Langa Langa Lagoon is famous for the making of shell money, which is used for several purposes: sale, barter, compensation, or as a dowry gift for a bride. The idea of shell money emanated from their New Guinea descendants, and the process of making this currency is lengthy, for shells are cracked or ground (not time consuming) but drilling the hole within a single piece can take an hour, and smoothing a string of shells into round discs requires two days of repetitive effort.
Shells are becoming scare, so they are also imported from other parts of Solomon Islands. Fishing likewise is becoming more difficult as the population increases – and these are just two challenges facing the gentle people of Langa Langa. Being a male, I was granted admission to the sacred area of the island where the skulls of holy men from generations past lay slowly decaying amongst trees. There
used to be a temple building but that has long since collapsed, since some practices have been discouraged by the arrival of Christianity. The sole church on the island is home to two small Virgin Mary statues oozing blood from their chests, and bells are often rung to signify different prayer times. I enjoyed wandering around the island as the more curious (who could speak English) approached me, but a torrential downpour that lasted the entire evening saw me retire to my room.
An obvious characteristic of the Baekwa people is their contentment. I reflected on the journey from my Brisbane apartment in Australia to the airport. I boarded a train filled with people concluding their daily commute to their employment, and gazed at a most pathetic gathering. Vacant expressions revealed a body slowly seeped of its soul, a life consumed with responding to the hectic demands of a modern society whilst negotiating the concrete maze of a sprawling city. By comparison, the faces of the Baekwa sparkled, a characteristic emanating from a less materialistic society strongly connected to nature.

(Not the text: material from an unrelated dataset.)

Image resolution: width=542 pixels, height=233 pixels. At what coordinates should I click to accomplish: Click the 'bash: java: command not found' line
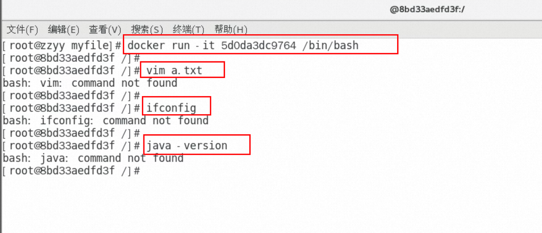coord(93,158)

That evening I lay on a bed underneath a draped mosquito net as I listened to large rain
drops tapping the roof or splashing in the lagoon directly outside my door; it was a glorious conclusion to a tumultuous day. If one wanted a psychological description for travel – then today would be designated as bipolar – it was indeed the worst and best of travel.
The following morning, I returned to Honaira on the Express Pelican II
and was most pleased to meet Prema again, who had secured a seat beside the exit door – just in case. Though this journey was less precarious, as evidenced by the absence of anyone screaming or vomiting, it still induced bouts of anxiety. As we arrived in Honiara, I photographed Prema and myself; he appears tranquil, whereas my face is akin to that of a kangaroo startled by headlights. I must have looked a most sorrowful sight the previous day.
I was sufficiently discomforted by these ferry crossings that I upgraded my accommodation and checked into a more salubrious (and expensive) hotel. For the following 36 hours, I remained in my room playing solitaire board games and listening to my favourite genre of classical music, Venetian polychoral of the 16th
century. The following afternoon, I observed a spectacular
sunset from my balcony, with those clouds that brought such calamitous weather looking positively delightful from this distance.
What future opportunities would I have been denied had another considerable wave struck our ferry whilst it listed in a vulnerable position? I would have missed a stranger’s smile, sunsets over newly explored lands, a cornucopia of cuisines, the aural tapestry of music, and most importantly, the ability to love the world and its people, and to receive that love in return. So has this experience dissuaded me from my yearning to travel? Definitely not, for it has inspired me to pursue this dream with an increased vigour.